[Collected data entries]
************

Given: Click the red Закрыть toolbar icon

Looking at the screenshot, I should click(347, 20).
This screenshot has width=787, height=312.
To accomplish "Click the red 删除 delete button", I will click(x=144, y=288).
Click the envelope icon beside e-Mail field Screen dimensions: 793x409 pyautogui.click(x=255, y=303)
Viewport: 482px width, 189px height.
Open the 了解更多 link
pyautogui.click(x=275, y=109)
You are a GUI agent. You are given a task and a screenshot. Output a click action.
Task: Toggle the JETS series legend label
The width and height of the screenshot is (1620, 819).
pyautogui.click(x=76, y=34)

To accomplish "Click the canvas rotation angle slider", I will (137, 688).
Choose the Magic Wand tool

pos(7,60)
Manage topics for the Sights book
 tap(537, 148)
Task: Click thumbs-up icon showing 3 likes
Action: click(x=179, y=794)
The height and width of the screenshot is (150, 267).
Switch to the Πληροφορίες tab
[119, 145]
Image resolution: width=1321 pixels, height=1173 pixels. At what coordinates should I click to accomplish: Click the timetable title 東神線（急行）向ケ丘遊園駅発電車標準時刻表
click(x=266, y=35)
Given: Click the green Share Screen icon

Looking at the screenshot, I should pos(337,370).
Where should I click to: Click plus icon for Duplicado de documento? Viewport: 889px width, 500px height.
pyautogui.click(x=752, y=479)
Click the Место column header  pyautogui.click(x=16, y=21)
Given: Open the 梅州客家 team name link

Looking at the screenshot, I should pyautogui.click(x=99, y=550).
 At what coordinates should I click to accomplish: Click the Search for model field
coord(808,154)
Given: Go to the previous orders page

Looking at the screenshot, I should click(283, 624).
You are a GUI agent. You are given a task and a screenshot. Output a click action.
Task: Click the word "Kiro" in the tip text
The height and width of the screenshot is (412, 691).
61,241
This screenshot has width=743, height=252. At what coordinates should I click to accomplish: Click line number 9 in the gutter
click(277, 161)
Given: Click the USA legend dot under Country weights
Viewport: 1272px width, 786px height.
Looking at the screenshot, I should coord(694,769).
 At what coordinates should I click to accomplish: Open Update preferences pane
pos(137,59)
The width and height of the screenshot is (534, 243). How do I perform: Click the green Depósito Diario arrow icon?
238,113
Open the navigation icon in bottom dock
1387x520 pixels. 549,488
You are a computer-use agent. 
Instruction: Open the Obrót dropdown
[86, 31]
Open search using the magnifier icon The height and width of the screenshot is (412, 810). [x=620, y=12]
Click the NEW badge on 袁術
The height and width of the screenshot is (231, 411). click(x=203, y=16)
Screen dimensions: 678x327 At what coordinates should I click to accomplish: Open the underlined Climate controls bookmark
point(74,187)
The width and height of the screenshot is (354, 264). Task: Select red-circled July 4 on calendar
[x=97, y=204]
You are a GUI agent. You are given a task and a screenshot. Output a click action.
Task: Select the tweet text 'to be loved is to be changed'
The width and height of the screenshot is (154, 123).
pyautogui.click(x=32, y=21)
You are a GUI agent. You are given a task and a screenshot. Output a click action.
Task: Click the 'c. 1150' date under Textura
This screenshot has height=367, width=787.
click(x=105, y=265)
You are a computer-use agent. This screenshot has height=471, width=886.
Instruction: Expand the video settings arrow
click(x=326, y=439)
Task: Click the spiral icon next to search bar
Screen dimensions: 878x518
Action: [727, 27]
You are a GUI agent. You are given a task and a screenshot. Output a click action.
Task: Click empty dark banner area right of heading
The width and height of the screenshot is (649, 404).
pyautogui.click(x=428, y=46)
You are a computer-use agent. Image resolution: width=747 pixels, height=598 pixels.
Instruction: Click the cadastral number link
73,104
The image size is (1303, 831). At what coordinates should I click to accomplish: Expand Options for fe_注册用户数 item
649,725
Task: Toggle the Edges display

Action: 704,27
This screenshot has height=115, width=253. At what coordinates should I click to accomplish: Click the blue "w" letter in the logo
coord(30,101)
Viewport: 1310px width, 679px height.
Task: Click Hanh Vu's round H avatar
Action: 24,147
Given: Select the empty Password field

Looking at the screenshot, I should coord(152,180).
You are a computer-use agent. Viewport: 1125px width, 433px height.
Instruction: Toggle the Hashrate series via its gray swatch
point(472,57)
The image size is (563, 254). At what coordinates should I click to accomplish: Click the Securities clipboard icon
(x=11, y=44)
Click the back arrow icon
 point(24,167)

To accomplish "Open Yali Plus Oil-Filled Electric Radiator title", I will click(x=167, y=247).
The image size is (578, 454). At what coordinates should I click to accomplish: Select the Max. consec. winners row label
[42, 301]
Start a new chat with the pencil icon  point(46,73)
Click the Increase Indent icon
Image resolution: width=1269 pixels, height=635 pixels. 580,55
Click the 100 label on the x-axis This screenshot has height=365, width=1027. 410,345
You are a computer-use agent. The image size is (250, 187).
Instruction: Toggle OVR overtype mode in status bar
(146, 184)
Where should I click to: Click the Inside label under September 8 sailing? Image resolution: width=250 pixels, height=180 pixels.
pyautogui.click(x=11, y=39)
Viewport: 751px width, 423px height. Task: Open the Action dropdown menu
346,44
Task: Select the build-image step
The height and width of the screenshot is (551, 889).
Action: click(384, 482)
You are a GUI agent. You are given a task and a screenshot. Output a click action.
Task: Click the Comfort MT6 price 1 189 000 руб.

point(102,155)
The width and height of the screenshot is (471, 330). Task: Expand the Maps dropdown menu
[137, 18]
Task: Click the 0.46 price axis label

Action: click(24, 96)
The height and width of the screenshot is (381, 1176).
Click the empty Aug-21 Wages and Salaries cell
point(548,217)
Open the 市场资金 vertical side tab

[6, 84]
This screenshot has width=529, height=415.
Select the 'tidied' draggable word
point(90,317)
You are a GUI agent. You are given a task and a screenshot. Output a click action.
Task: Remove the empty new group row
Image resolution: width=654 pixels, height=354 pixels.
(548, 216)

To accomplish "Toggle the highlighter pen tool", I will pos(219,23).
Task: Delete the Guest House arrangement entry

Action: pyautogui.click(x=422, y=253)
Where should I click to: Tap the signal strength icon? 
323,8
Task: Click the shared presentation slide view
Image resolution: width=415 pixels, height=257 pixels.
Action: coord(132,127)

************

**PROBLEM STATEMENT:**
I would like the records restated exactly, with every line intact.

**RESPONSE AREA:**
Given: Click the red Закрыть toolbar icon

Looking at the screenshot, I should click(347, 20).
This screenshot has width=787, height=312.
To accomplish "Click the red 删除 delete button", I will click(x=144, y=288).
Click the envelope icon beside e-Mail field Screen dimensions: 793x409 pyautogui.click(x=255, y=303)
Viewport: 482px width, 189px height.
Open the 了解更多 link
pyautogui.click(x=275, y=109)
You are a GUI agent. You are given a task and a screenshot. Output a click action.
Task: Toggle the JETS series legend label
The width and height of the screenshot is (1620, 819).
pyautogui.click(x=76, y=34)

To accomplish "Click the canvas rotation angle slider", I will (137, 688).
Choose the Magic Wand tool

pos(7,60)
Manage topics for the Sights book
 tap(537, 148)
Task: Click thumbs-up icon showing 3 likes
Action: click(x=179, y=794)
The height and width of the screenshot is (150, 267).
Switch to the Πληροφορίες tab
[119, 145]
Image resolution: width=1321 pixels, height=1173 pixels. At what coordinates should I click to accomplish: Click the timetable title 東神線（急行）向ケ丘遊園駅発電車標準時刻表
click(x=266, y=35)
Given: Click the green Share Screen icon

Looking at the screenshot, I should pos(337,370).
Where should I click to: Click plus icon for Duplicado de documento? Viewport: 889px width, 500px height.
pyautogui.click(x=752, y=479)
Click the Место column header  pyautogui.click(x=16, y=21)
Given: Open the 梅州客家 team name link

Looking at the screenshot, I should pyautogui.click(x=99, y=550).
 At what coordinates should I click to accomplish: Click the Search for model field
coord(808,154)
Given: Go to the previous orders page

Looking at the screenshot, I should click(283, 624).
You are a GUI agent. You are given a task and a screenshot. Output a click action.
Task: Click the word "Kiro" in the tip text
The height and width of the screenshot is (412, 691).
61,241
This screenshot has width=743, height=252. At what coordinates should I click to accomplish: Click line number 9 in the gutter
click(277, 161)
Given: Click the USA legend dot under Country weights
Viewport: 1272px width, 786px height.
Looking at the screenshot, I should coord(694,769).
 At what coordinates should I click to accomplish: Open Update preferences pane
pos(137,59)
The width and height of the screenshot is (534, 243). How do I perform: Click the green Depósito Diario arrow icon?
238,113
Open the navigation icon in bottom dock
1387x520 pixels. 549,488
You are a computer-use agent. 
Instruction: Open the Obrót dropdown
[86, 31]
Open search using the magnifier icon The height and width of the screenshot is (412, 810). [x=620, y=12]
Click the NEW badge on 袁術
The height and width of the screenshot is (231, 411). click(x=203, y=16)
Screen dimensions: 678x327 At what coordinates should I click to accomplish: Open the underlined Climate controls bookmark
point(74,187)
The width and height of the screenshot is (354, 264). Task: Select red-circled July 4 on calendar
[x=97, y=204]
You are a GUI agent. You are given a task and a screenshot. Output a click action.
Task: Select the tweet text 'to be loved is to be changed'
The width and height of the screenshot is (154, 123).
pyautogui.click(x=32, y=21)
You are a GUI agent. You are given a task and a screenshot. Output a click action.
Task: Click the 'c. 1150' date under Textura
This screenshot has height=367, width=787.
click(x=105, y=265)
You are a computer-use agent. This screenshot has height=471, width=886.
Instruction: Expand the video settings arrow
click(x=326, y=439)
Task: Click the spiral icon next to search bar
Screen dimensions: 878x518
Action: [727, 27]
You are a GUI agent. You are given a task and a screenshot. Output a click action.
Task: Click empty dark banner area right of heading
The width and height of the screenshot is (649, 404).
pyautogui.click(x=428, y=46)
You are a computer-use agent. Image resolution: width=747 pixels, height=598 pixels.
Instruction: Click the cadastral number link
73,104
The image size is (1303, 831). At what coordinates should I click to accomplish: Expand Options for fe_注册用户数 item
649,725
Task: Toggle the Edges display

Action: 704,27
This screenshot has height=115, width=253. At what coordinates should I click to accomplish: Click the blue "w" letter in the logo
coord(30,101)
Viewport: 1310px width, 679px height.
Task: Click Hanh Vu's round H avatar
Action: 24,147
Given: Select the empty Password field

Looking at the screenshot, I should coord(152,180).
You are a computer-use agent. Viewport: 1125px width, 433px height.
Instruction: Toggle the Hashrate series via its gray swatch
point(472,57)
The image size is (563, 254). At what coordinates should I click to accomplish: Click the Securities clipboard icon
(x=11, y=44)
Click the back arrow icon
 point(24,167)

To accomplish "Open Yali Plus Oil-Filled Electric Radiator title", I will click(x=167, y=247).
The image size is (578, 454). At what coordinates should I click to accomplish: Select the Max. consec. winners row label
[42, 301]
Start a new chat with the pencil icon  point(46,73)
Click the Increase Indent icon
Image resolution: width=1269 pixels, height=635 pixels. 580,55
Click the 100 label on the x-axis This screenshot has height=365, width=1027. 410,345
You are a computer-use agent. The image size is (250, 187).
Instruction: Toggle OVR overtype mode in status bar
(146, 184)
Where should I click to: Click the Inside label under September 8 sailing? Image resolution: width=250 pixels, height=180 pixels.
pyautogui.click(x=11, y=39)
Viewport: 751px width, 423px height. Task: Open the Action dropdown menu
346,44
Task: Select the build-image step
The height and width of the screenshot is (551, 889).
Action: click(384, 482)
You are a GUI agent. You are given a task and a screenshot. Output a click action.
Task: Click the Comfort MT6 price 1 189 000 руб.

point(102,155)
The width and height of the screenshot is (471, 330). Task: Expand the Maps dropdown menu
[137, 18]
Task: Click the 0.46 price axis label

Action: click(24, 96)
The height and width of the screenshot is (381, 1176).
Click the empty Aug-21 Wages and Salaries cell
point(548,217)
Open the 市场资金 vertical side tab

[6, 84]
This screenshot has width=529, height=415.
Select the 'tidied' draggable word
point(90,317)
You are a GUI agent. You are given a task and a screenshot. Output a click action.
Task: Remove the empty new group row
Image resolution: width=654 pixels, height=354 pixels.
(548, 216)

To accomplish "Toggle the highlighter pen tool", I will pos(219,23).
Task: Delete the Guest House arrangement entry

Action: pyautogui.click(x=422, y=253)
Where should I click to: Tap the signal strength icon? 
323,8
Task: Click the shared presentation slide view
Image resolution: width=415 pixels, height=257 pixels.
Action: coord(132,127)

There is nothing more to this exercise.